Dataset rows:
_ _ _ _

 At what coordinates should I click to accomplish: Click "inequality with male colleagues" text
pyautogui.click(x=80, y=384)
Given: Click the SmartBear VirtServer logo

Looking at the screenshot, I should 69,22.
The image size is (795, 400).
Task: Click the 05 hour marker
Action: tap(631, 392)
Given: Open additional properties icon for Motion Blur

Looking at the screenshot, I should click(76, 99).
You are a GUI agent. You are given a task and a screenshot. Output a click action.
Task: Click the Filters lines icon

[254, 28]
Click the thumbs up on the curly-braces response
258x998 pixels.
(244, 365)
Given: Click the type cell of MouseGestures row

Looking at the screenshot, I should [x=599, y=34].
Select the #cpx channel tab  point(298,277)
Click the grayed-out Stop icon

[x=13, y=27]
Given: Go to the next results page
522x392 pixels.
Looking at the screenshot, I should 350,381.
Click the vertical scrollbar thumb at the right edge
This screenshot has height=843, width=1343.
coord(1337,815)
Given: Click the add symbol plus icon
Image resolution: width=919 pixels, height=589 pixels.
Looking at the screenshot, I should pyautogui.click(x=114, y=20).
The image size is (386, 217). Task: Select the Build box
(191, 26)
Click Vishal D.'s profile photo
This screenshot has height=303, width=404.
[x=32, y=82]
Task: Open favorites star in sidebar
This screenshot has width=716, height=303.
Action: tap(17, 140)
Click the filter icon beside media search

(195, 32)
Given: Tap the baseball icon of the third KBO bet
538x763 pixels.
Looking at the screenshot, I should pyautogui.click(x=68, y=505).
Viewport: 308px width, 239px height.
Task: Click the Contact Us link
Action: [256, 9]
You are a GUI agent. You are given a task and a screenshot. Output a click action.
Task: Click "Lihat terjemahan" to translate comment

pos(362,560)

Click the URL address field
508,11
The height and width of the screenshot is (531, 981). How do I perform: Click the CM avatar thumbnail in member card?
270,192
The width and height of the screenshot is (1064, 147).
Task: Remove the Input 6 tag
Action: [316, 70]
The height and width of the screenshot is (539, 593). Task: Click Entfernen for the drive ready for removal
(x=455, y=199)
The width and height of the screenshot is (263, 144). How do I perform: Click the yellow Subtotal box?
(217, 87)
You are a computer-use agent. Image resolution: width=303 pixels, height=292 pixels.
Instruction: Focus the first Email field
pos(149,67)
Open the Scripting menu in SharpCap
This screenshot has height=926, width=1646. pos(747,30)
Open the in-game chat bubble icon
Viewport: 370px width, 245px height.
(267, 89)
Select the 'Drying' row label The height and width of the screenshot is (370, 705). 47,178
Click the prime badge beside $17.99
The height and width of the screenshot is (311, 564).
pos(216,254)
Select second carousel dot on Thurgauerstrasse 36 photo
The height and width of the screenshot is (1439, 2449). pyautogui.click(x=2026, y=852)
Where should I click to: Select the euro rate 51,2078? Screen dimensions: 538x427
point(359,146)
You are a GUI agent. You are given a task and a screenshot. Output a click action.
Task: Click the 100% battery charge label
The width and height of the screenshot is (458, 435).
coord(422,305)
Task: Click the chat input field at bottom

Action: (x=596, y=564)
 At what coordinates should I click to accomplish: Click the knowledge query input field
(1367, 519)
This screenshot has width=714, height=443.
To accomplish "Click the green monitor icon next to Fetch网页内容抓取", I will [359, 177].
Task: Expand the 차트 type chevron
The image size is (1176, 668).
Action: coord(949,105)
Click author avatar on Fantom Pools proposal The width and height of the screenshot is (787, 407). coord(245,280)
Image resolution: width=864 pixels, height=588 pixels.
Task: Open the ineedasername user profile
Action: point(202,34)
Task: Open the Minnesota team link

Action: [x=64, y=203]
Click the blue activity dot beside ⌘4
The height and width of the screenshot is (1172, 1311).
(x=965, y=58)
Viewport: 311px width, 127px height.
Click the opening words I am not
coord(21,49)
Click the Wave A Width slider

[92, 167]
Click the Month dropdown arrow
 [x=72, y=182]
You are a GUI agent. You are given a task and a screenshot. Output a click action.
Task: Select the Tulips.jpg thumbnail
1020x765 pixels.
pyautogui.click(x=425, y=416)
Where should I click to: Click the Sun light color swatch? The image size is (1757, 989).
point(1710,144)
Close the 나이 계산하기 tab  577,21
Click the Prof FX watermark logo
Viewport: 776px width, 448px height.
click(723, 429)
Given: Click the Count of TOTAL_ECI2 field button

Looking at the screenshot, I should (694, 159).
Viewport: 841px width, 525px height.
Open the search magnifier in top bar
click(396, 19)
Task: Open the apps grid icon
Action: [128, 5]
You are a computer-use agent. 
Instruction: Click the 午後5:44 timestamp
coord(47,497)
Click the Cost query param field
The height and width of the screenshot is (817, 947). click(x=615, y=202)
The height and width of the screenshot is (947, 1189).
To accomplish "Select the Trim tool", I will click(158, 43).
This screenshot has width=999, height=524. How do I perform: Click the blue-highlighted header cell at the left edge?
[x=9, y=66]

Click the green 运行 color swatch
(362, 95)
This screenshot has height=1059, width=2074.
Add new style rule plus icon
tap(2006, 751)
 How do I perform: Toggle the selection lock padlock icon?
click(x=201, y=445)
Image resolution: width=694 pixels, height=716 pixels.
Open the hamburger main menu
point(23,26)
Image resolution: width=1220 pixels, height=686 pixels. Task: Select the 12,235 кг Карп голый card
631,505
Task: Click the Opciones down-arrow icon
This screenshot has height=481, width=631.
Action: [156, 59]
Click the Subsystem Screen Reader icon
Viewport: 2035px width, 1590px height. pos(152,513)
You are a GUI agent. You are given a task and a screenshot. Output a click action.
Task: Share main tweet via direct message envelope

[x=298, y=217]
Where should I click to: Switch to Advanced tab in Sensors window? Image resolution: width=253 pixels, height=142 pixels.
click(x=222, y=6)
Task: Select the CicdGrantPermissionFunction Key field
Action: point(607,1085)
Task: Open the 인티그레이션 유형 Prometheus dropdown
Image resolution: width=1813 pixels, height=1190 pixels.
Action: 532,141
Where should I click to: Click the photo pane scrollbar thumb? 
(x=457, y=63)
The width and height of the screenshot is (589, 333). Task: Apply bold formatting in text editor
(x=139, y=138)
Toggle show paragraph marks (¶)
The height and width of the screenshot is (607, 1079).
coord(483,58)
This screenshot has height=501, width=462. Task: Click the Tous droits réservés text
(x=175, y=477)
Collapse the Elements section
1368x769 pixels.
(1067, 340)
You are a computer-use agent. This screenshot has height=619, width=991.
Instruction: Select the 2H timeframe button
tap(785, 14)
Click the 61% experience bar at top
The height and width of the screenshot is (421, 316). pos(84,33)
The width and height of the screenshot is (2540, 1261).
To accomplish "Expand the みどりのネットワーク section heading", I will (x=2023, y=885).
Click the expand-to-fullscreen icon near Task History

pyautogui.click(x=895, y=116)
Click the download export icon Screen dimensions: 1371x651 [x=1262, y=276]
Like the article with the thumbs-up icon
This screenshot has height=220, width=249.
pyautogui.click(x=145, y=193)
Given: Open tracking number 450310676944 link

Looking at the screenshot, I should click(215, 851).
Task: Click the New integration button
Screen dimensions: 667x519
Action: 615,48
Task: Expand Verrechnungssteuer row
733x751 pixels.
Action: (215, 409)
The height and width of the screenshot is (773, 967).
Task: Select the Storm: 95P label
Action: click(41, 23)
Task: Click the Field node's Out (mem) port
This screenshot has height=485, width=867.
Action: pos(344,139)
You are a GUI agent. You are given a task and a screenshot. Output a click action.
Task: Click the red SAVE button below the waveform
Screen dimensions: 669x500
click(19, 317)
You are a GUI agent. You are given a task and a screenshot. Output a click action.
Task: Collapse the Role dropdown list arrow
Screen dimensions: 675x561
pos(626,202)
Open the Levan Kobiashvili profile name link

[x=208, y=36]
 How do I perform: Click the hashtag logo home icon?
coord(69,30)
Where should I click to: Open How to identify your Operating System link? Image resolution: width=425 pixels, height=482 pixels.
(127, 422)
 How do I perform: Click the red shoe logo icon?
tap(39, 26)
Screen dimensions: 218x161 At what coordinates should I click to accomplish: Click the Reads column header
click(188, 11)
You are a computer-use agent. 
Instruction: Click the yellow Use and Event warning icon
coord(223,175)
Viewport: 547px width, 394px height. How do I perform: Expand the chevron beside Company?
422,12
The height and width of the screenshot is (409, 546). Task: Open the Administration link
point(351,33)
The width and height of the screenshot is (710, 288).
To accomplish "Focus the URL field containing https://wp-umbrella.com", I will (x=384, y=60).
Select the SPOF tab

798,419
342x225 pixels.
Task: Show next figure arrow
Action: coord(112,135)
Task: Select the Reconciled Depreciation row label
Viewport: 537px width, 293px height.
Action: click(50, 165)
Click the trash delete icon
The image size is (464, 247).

_ _ _ _

— REQUIRED TASK —
Please copy out the part of the records that opens with the line containing "The width and height of the screenshot is (263, 144)." and closes with the line containing "point(359,146)", including both of those lines, reproducing every line verbatim.

— RESPONSE BELOW —
The width and height of the screenshot is (263, 144). How do I perform: Click the yellow Subtotal box?
(217, 87)
You are a computer-use agent. Image resolution: width=303 pixels, height=292 pixels.
Instruction: Focus the first Email field
pos(149,67)
Open the Scripting menu in SharpCap
This screenshot has height=926, width=1646. pos(747,30)
Open the in-game chat bubble icon
Viewport: 370px width, 245px height.
(267, 89)
Select the 'Drying' row label The height and width of the screenshot is (370, 705). 47,178
Click the prime badge beside $17.99
The height and width of the screenshot is (311, 564).
pos(216,254)
Select second carousel dot on Thurgauerstrasse 36 photo
The height and width of the screenshot is (1439, 2449). pyautogui.click(x=2026, y=852)
Where should I click to: Select the euro rate 51,2078? Screen dimensions: 538x427
point(359,146)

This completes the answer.